The Shape We’re In

Jane BurnsUncategorized

“Save your neck or save your brother

Looks like it’s one or the other

Oh, you don’t know the shape I’m in.”

                                    The Band

I have been a practitioner of shamanism for nearly twenty years now and during that time, I have been blessed to work with many lovely people, spiritual seekers who have come looking for a new direction, more clarity about their lives, or greater peace about their past.  Through the remarkable tool known as the shamanic journey, I have been privileged to receive numerous insights into the mysterious workings of the human soul and the reasons why we come to make this Earth our home.

During the time I’ve been making these journeys, I have seen patterns emerge from the clusters of clients who come reporting similar experiences and challenges.  While each journey is unique, it is also quite similar in what it reveals about the human condition and the struggles we each commonly face.

Lately, I have been drawn to the idea of taking that observation a bit further and exploring the idea of specifically making journeys into the collective experience, as a way of taking the group temperature, assessing our mutual fears and challenges, and hopefully finding remedy there.

Shamanism is both divination and healing.  It doesn’t stop at observation and diagnosis.  Finding remedy and balance is key.  While I have witnessed firsthand the remarkable efficacy of shamanic healing in individual lives—once those individuals agree to changing their story, letting go of their illusions and embracing a new way of seeing and being—I wonder how we can effectively make a collective diagnosis and alter our group circumstance.  How do we together shift the preponderance of one set of ideas or trends for another?

When I conduct personal sessions, I always begin by asking the helping spirits to show me the client’s conditioned self through their eyes.  The conditioned self is the self of the world—we might say the ego or the little self.  It is the part of us that operates out of the sum and total of our experiences, the forces that have influenced the way we think and act, what we believe to be true.  We are traditionally influenced by our upbringing, socialization, education, family creed, peer group, gender group, class and racial experience, religious beliefs, ancestral creeds and worldview—even the karma with which we enter each life can shape our conditioned self.  These influences create patterns of behavior, limitations and obstacles.  They reflect the ways we have negotiated parts of ourselves away in order to cope and survive.  When a child is confronted with the choice of either being loved and accepted or being authentic—either surviving or taking on the risk of uncharted territory—the child will eventually, if not immediately, choose acceptance and survival.  The nonconforming child, who is embraced and appreciated for the full expression of her pure and unadulterated self, is a rarity I have yet to encounter.  A conditioned self is essentially a diminished Self, a stifled soul.

Acceptance aside, there is also the impact of life’s trials and tribulations to consider, which start early in this world and don’t, to my knowledge, seem to let up much.  The human must constantly negotiate these circumstances and maintain, to the best of his ability, safety, sustainability and belonging.

Whether we realize it or not, we spend a good deal of time as adults trying to undo the effects of our conditioning and the suffering it has caused us.  It’s very clear to us that something isn’t right; we just don’t know what it is or how to fix it.  We feel divided, swinging from a deep longing to return to the person we remember ourselves to be and a knee-jerk compliance to a more superficial, but powerfully ingrained conditioning.

[Extracted records]
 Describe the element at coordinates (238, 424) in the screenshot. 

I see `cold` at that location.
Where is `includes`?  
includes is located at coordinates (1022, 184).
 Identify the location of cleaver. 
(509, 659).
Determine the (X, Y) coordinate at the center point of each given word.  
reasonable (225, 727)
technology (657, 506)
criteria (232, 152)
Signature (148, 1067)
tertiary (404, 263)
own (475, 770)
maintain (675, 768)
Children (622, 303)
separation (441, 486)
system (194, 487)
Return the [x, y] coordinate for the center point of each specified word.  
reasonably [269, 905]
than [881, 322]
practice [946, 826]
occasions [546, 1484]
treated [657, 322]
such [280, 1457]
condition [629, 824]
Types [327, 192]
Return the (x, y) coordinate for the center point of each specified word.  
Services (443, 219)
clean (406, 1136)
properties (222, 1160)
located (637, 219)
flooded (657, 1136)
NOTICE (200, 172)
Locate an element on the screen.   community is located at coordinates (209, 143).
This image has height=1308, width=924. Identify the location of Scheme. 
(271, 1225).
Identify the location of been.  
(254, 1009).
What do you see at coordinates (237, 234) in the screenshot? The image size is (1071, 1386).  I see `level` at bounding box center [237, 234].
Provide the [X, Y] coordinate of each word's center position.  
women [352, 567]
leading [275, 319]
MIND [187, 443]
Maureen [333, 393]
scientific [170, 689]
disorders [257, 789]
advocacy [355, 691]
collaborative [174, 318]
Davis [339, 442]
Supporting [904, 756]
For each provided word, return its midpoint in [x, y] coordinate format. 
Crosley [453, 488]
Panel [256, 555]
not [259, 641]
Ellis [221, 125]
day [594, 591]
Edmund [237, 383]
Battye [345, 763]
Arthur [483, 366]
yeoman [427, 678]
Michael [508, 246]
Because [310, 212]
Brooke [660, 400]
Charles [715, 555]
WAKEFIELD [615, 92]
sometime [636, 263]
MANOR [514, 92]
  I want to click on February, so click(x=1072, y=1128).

[The task]
In the shamanism text, why does the writer want to start making journeys into the collective experience? Answer in one to three sentences. You can set the data aside; it isn't needed here.

[Your response]
The writer has seen similar patterns across many clients and wants to take that observation further. Journeying into the collective experience would be a way to take the group temperature and assess shared fears and challenges. The writer also hopes to find a remedy there.